Он замер, холодно и задумчиво уставившись на нее.
Американку это начало раздражать. Нет, она не испугалась: парень, по-видимому, безвредный. Но ей было не по себе от его взгляда. Лучше бы уж нагрубил — к такому обороту она была готова. Только не этот холодный презрительный взгляд. Да как он смеет, какая наглость!
— Ну, чего же вы ждете? — произнесла она, чтобы как-то снять напряжение.
— Извините, вам пришлось пожертвовать целой сигаретой.
— Пустяки, — нервно улыбнулась она, мысленно ругая себя за глупость.
— У вас их много, не так ли?
— Как будто бы.
«Ну, на что это похоже, — думала она. — Стоять на улице и препираться… да-да… с черномазым!» Это отнюдь не входило в ее привычки. Какая непристойность! Почему он не уходит?

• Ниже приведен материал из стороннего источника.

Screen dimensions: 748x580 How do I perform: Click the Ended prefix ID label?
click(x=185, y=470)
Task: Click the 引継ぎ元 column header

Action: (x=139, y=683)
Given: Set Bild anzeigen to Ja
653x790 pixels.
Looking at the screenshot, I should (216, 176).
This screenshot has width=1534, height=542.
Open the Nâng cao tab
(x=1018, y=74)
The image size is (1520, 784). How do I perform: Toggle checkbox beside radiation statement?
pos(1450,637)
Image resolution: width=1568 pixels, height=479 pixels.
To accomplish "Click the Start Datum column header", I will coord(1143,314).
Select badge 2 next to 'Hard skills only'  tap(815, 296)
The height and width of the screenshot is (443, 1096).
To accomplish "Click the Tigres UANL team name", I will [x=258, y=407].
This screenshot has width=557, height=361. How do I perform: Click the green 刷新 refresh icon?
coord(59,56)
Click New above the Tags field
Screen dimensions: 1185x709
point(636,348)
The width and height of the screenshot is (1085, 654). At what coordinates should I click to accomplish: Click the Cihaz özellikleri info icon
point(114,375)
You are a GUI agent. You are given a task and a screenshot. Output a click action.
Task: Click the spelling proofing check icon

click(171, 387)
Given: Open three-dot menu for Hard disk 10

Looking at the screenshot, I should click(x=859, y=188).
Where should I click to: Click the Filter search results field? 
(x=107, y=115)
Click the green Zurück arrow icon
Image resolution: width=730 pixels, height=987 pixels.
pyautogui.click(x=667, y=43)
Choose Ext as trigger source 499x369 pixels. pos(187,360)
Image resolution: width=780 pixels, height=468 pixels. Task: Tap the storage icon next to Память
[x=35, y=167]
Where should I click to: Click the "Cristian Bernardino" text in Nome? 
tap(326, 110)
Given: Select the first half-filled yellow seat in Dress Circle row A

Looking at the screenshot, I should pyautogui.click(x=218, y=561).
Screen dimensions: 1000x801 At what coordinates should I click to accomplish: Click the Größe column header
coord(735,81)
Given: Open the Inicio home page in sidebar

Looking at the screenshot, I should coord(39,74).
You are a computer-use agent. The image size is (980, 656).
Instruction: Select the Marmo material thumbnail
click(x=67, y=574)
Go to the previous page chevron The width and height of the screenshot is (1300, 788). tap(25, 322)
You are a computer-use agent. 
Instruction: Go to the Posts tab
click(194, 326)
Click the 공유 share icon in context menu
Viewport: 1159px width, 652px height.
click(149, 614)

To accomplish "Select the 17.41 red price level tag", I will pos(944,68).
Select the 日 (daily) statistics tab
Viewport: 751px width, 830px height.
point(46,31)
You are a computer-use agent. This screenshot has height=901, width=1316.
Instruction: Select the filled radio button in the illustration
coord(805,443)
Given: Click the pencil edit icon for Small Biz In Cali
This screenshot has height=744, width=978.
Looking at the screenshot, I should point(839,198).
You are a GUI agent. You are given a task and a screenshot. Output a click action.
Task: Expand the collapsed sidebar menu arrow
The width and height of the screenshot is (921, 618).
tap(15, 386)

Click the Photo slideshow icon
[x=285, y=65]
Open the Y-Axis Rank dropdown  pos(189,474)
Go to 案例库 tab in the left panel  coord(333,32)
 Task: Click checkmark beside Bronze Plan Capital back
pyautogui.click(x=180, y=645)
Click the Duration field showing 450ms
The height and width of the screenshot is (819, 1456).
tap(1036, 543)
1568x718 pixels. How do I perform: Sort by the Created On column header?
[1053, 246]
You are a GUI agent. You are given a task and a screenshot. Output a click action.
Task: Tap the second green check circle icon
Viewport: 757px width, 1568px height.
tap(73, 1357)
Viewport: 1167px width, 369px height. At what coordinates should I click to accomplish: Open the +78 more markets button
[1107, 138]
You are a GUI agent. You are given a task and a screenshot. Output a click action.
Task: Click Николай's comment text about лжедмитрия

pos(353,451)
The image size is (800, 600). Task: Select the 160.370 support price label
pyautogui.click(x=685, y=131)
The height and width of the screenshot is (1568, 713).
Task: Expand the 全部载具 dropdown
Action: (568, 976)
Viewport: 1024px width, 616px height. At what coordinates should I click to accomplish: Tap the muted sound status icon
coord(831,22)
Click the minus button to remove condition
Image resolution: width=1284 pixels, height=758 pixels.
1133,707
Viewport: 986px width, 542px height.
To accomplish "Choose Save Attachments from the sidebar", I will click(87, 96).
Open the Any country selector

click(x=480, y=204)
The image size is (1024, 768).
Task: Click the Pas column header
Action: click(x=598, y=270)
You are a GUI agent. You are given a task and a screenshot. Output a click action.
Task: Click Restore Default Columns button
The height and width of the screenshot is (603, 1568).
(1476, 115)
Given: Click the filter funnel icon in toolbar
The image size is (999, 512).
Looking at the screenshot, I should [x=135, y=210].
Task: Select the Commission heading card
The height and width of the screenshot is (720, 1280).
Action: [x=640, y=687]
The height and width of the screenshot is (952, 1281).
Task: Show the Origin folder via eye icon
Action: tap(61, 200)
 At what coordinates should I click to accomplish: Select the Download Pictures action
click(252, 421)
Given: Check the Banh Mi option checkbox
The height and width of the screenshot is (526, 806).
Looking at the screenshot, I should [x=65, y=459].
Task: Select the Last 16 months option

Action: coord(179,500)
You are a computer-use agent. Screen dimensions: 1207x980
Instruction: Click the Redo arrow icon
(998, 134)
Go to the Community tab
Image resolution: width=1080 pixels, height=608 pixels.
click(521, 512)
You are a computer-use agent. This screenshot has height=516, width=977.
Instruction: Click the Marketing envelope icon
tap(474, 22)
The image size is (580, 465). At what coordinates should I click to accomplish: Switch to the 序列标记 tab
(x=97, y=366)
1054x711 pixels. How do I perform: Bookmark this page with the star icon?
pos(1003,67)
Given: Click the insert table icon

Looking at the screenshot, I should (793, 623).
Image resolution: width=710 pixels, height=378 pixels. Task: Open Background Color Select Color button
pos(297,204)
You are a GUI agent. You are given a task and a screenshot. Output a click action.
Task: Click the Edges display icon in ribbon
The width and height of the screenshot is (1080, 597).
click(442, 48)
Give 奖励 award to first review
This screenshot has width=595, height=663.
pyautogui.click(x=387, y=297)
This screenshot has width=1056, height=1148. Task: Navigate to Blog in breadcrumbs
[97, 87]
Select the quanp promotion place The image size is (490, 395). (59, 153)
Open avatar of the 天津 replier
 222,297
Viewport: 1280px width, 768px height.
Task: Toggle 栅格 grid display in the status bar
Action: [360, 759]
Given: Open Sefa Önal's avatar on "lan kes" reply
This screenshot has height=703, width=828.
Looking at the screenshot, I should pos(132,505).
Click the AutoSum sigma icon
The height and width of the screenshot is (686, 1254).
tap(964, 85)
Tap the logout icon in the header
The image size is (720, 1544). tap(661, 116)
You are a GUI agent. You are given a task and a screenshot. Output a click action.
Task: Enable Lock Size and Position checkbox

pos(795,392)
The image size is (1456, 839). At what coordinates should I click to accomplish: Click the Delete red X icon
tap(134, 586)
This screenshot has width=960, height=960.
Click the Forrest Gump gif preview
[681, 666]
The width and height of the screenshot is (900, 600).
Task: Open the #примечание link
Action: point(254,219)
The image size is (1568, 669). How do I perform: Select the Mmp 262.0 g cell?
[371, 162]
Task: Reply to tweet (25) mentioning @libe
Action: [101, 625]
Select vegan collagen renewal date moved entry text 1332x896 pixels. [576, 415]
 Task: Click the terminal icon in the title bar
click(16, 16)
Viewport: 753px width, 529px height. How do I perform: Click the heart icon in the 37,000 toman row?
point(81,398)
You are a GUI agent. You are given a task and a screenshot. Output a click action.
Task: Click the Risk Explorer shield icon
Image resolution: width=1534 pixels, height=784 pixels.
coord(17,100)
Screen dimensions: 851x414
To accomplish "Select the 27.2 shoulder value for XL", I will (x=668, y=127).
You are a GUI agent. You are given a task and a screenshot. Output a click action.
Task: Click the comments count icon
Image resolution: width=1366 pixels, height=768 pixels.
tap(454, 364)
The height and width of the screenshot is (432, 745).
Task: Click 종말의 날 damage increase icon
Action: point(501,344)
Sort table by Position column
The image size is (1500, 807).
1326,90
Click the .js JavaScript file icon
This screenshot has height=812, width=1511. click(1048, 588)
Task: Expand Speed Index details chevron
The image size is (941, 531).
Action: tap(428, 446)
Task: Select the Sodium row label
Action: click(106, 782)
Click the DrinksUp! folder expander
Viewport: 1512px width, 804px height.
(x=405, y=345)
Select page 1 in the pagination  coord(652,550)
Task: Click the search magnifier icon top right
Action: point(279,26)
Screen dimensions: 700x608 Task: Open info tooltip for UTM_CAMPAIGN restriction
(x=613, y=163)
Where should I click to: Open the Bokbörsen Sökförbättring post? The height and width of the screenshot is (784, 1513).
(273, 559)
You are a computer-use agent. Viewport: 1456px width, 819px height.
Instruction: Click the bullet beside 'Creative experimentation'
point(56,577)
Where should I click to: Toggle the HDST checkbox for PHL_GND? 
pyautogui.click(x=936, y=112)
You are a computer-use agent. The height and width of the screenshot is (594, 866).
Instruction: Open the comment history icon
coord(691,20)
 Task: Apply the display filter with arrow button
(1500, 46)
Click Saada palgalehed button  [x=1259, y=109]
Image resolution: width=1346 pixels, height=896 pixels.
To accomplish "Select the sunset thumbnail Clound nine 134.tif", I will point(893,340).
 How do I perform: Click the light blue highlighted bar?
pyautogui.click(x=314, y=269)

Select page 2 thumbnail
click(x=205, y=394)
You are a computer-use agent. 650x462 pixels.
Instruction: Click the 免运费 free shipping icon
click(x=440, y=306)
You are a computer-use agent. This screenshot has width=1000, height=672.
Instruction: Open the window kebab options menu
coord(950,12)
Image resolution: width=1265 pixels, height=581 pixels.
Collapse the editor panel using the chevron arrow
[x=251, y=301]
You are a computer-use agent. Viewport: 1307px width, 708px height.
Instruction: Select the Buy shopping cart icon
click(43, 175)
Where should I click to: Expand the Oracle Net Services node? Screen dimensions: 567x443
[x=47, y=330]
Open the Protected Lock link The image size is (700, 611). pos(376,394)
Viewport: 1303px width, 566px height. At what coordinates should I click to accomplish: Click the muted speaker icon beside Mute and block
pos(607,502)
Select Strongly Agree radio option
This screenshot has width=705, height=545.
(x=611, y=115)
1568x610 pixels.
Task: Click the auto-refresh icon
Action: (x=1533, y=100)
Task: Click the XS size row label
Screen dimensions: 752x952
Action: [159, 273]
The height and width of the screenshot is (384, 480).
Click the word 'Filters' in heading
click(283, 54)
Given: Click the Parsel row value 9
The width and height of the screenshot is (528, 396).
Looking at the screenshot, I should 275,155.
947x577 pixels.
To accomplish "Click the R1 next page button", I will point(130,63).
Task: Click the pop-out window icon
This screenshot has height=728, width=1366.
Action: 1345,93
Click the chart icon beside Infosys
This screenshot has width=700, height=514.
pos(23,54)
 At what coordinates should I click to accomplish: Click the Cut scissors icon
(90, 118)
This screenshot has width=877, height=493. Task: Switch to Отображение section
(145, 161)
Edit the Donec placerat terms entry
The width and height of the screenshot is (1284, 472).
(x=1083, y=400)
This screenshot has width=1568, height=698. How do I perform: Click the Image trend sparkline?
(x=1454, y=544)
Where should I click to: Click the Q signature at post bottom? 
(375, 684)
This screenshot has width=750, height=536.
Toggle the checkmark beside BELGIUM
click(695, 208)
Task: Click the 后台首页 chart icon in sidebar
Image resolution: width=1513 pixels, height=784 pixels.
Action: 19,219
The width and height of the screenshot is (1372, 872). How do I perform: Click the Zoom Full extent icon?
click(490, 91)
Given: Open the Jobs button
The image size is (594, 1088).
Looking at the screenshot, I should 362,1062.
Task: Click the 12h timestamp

— Это улица, мадам, она для всех, — сказал он, словно читая ее мысли.
Она-то, уж во всяком случае, не обязана ему отвечать. С самого начала ей следовало просто не замечать его!
— Ваше счастье, что вы женщина.
— А если бы я была мужчиной?
— Если бы вы были мужчиной, пришлось бы преподать вам урок, — сказал он все тем же тихим ровным голосом.
«В Америке их линчуют и за меньшее», — подумала она.
— Это не Америка, — сказал он. — Я вижу, вы американка. У нас в стране нет черных и белых — только мужчины и женщины. Вам следует об этом помнить.
Вот как! Весьма любопытно! Интересно его еще послушать — будет о чем дома рассказать.
— Значит, у вас здесь только мужчины и женщины? — переспросила она.
— Именно. Так сказать, вы и я и сотни тысяч подобных нам. И мы умудряемся обходиться без судов Линча и всего прочего.
— Вы действительно считаете, что все люди равны?
— Увы, факты свидетельствуют, что это не так. Взять, к примеру, меня и вас. Разница между нами не только в том, что вы женщина, а я мужчина. Понимаете?
— Нет, не понимаю.
— Оставайтесь на Ямайке, тогда поймете.
Она вскинула на него глаза, и он рассмеялся:
— Вы напрасно плохо обо мне думаете. Вы не в моем вкусе, так что вам нечего бояться.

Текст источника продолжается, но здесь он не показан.